**Short task 1**
According to the Intel Compute Stick piece, why do the new Cherry Trail models have higher power supply requirements than the Bay Trail compute stick?

**Given text**
════════════════════

January 7th, 2016 8 comments

Intel has introduced 5 new models of their Compute Stick with two models based on Intel Atom x5-X8300 Cherry Trail processor, and three more power and expensive models based on Core M Skylake processors, namely Core M3-6Y30 and m5-6Y57 vPro.

Intel_Compute_Stick_Atom_x5Let’s get started with the specifications for the two Cherry models STK1AW32SC and STK1A32SC:

  • SoC – Intel Atom x5-Z8300 Quad-Core “Cherry Trail” processor @ 1.44 GHz/1.84 GHz and Intel HD Gen8 Graphics
  • System Memory – 2 GB DDR3L @ 1600MHz
  • Storage – 32 GB eMMC + micro SDXC v3.0 slot with UHS I-Support up to 128GB
  • Video & Audio Output – HDMI 1.4b
  • Connectivity – 802.11 b/g/n/ac Wi-Fi  and Bluetooth 4.0 (via Intel Dual Band Wireless-AC 7265)
  • USB – 1x USB 3.0 port, 1x USB 2.0 port, 1x micro USB port for power
  • Misc – Power button, security notch
  • Power Supply – 5V/3A via micro USB port.
  • Dimensions – 113 mm x 38 mm x 12 mm

So what’s the difference between STK1AW32SC and STK1A32SC? The former comes pre-loaded with Windows 10, and the latter does not have any operating system. There’s no hardware difference at all. Compare to the Bay Trail compute stick, the new versions mostly add support for 802.11ac instead of 802.11n, and one USB 3.0 port. Smaller differences include HDMI 1.4b vs HDMI 1.4a, and higher requirements for the power supply probably because of the USB 3.0 port.

Intel_Compute_Stick_Core_M_Skylake

The Core M Skylake compute sticks looks very similar from the outside, except the connectors are arranged differently, and the USB 2.0 port is gone. STK2MV64CC, STK2M3W64CC, and STK2M364CC models feature:

  • SoC
    • STK2M3W64CC & STK2M364CC – Intel Core m3-6Y30 dual core/four thread processor @ 900 MHz/2.2GHz with Intel® HD Graphics 515 @ 300MHz/850Mhz (4.5 W TDP, configurable to 3.8W and 7W)

════════════════════

**Short task 2**
In the rows below, copy out the lines from the line with "Click the My First Site breadcrumb link" up to and including the line with "[x=1053, y=32]". Leave the pictures out.

════════════════════

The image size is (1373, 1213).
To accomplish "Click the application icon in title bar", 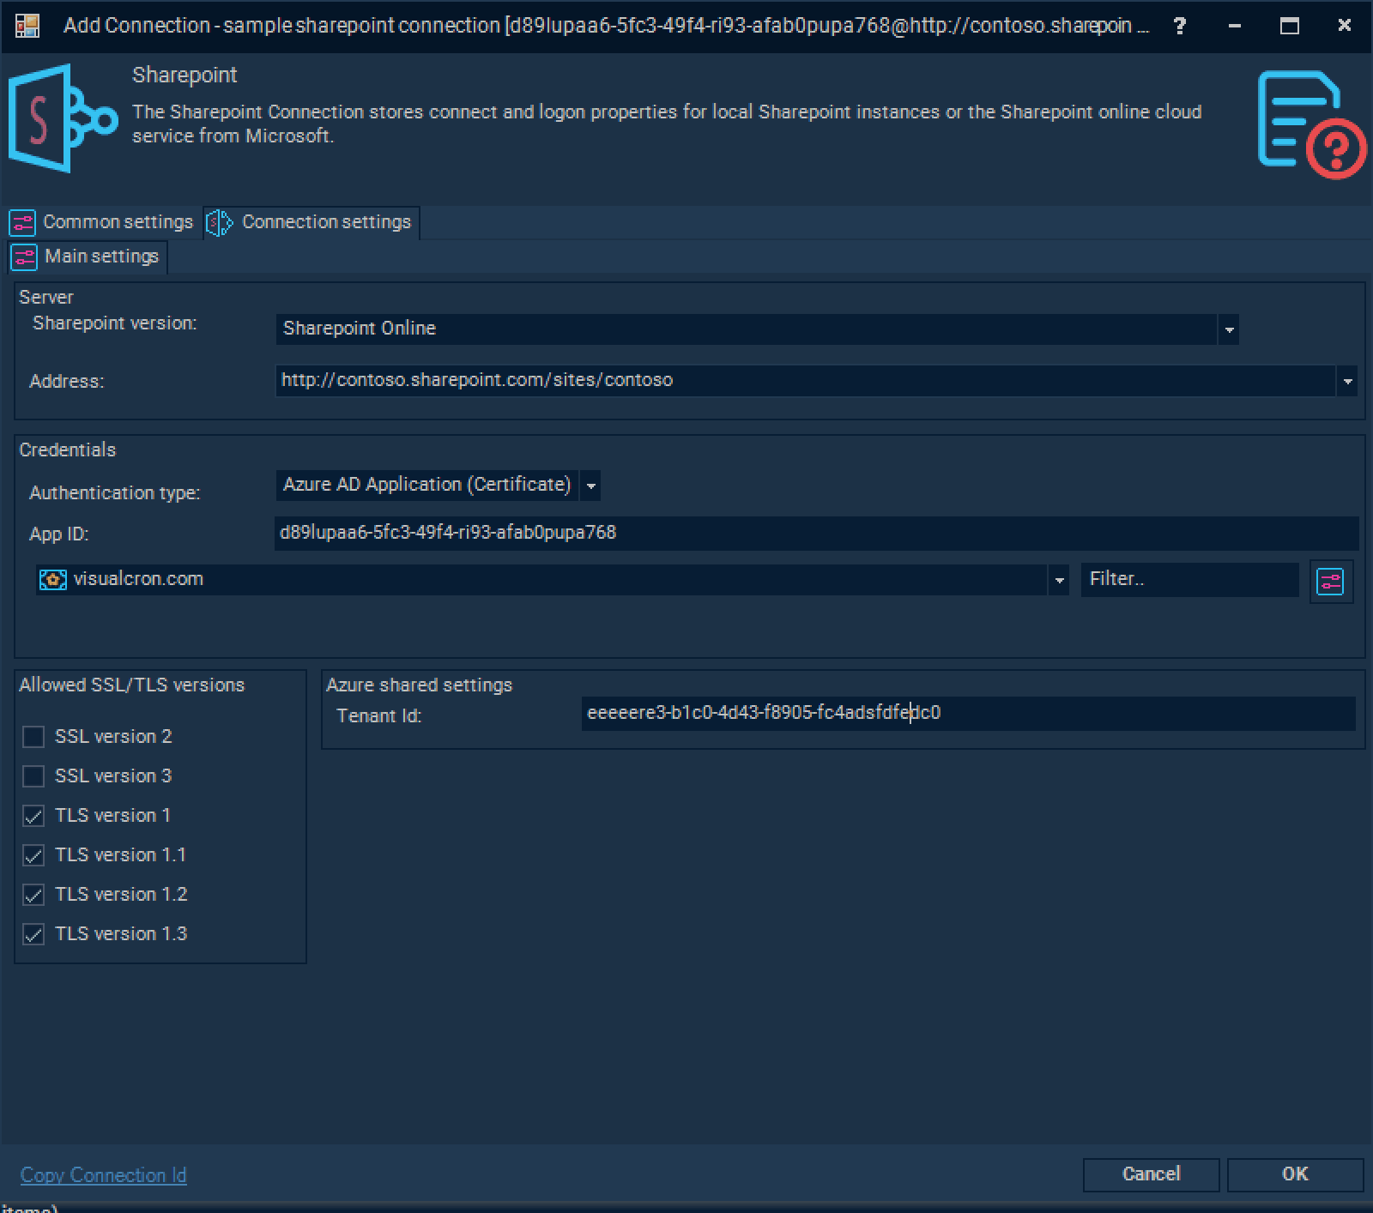I will [x=27, y=26].
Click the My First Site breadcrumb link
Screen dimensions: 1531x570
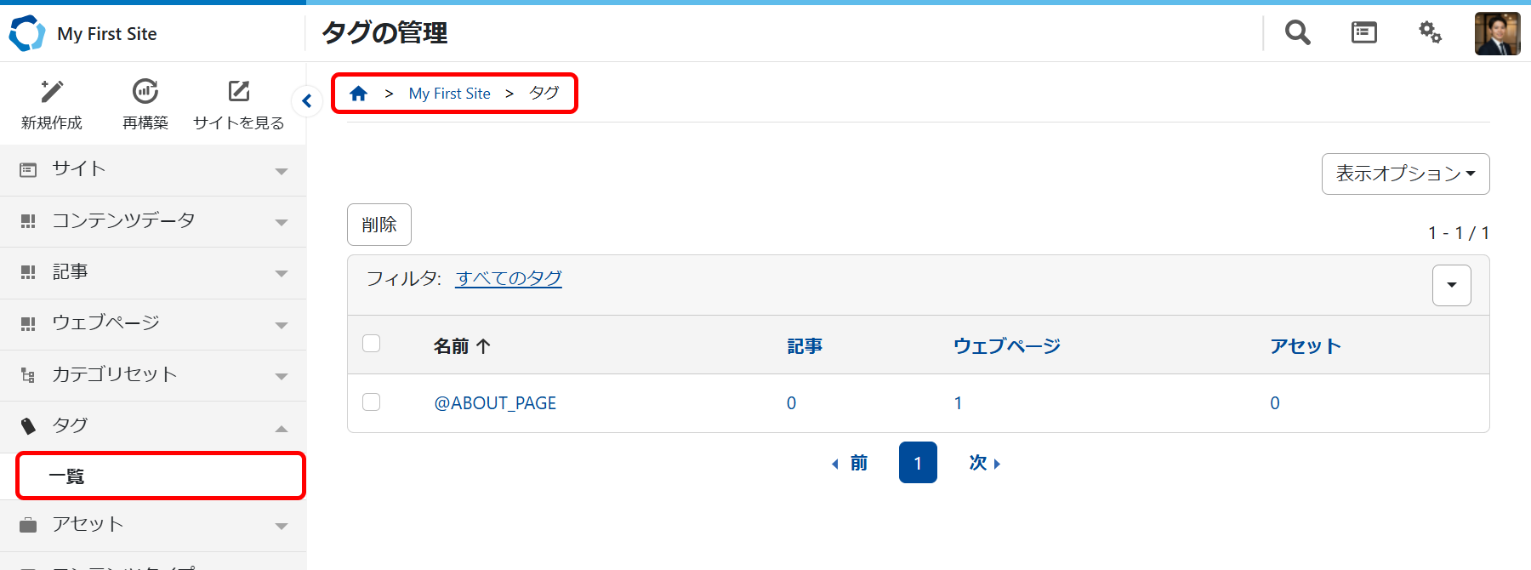449,93
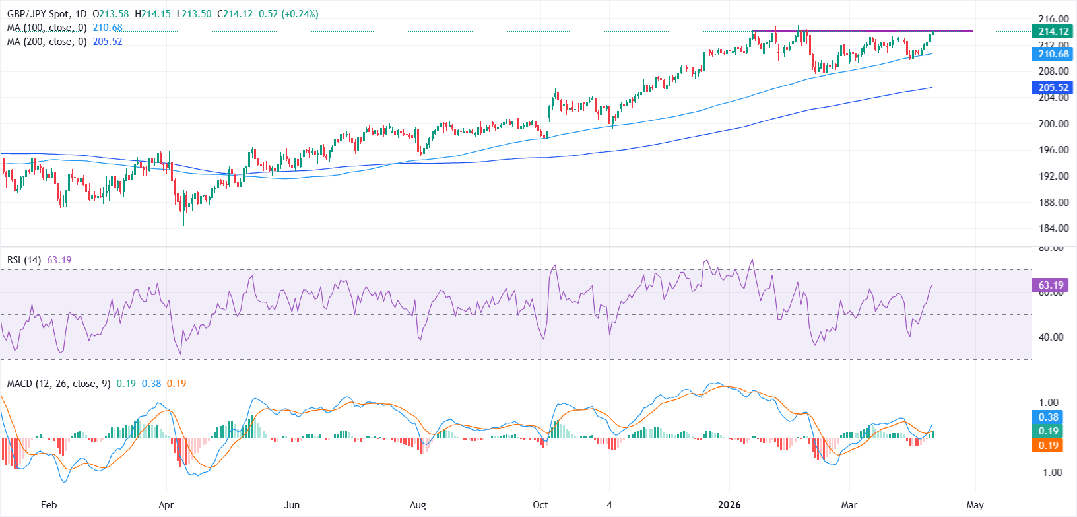Click the green 214.12 current price tag
The width and height of the screenshot is (1077, 517).
[x=1053, y=32]
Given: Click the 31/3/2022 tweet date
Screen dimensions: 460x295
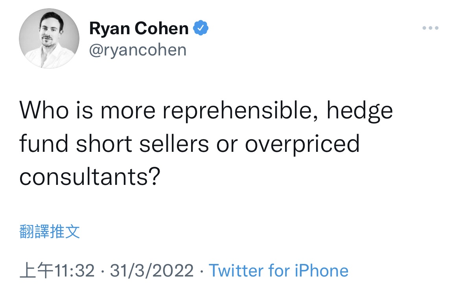Looking at the screenshot, I should 152,270.
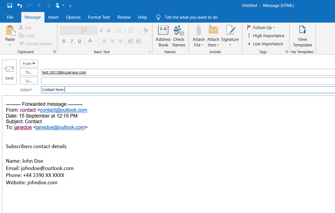Viewport: 335px width, 213px height.
Task: Click inside the Subject field
Action: point(98,89)
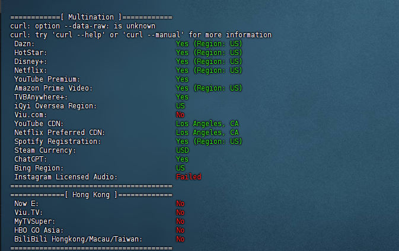The width and height of the screenshot is (399, 251).
Task: Click the 'MyTVSuper:' label
Action: [35, 221]

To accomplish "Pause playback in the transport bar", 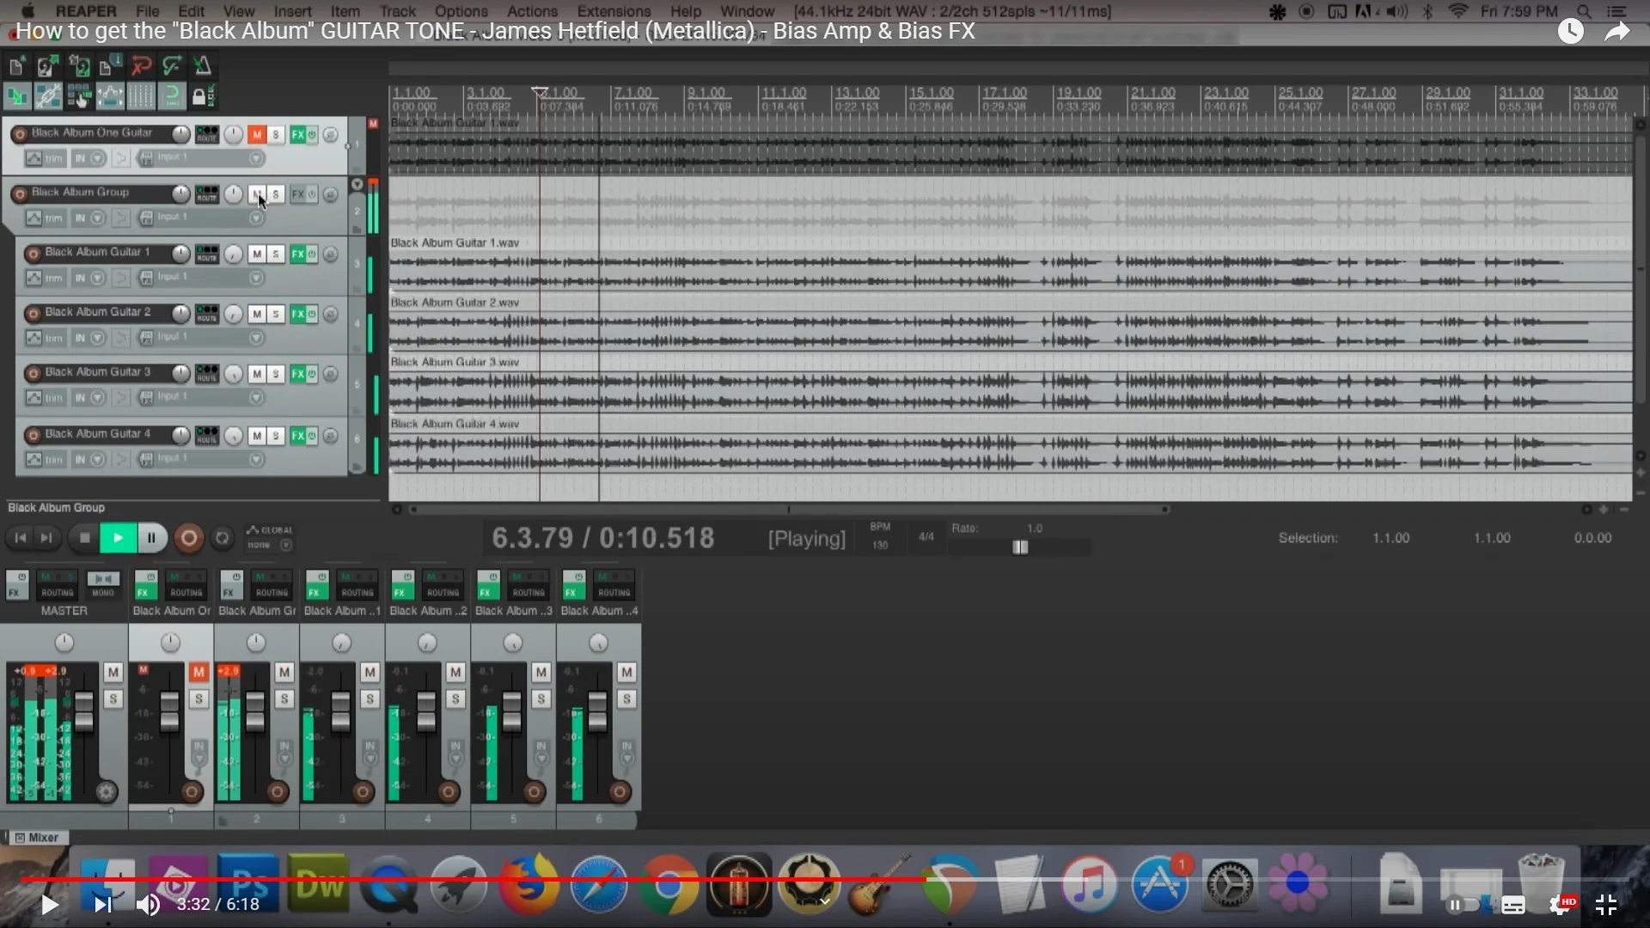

════════════════════

**Full response 1**
The text says the higher power supply requirements are probably because of the added USB 3.0 port.

**Full response 2**
Click the My First Site breadcrumb link
Screen dimensions: 1531x570
449,93
Click the green 214.12 current price tag
The width and height of the screenshot is (1077, 517).
[x=1053, y=32]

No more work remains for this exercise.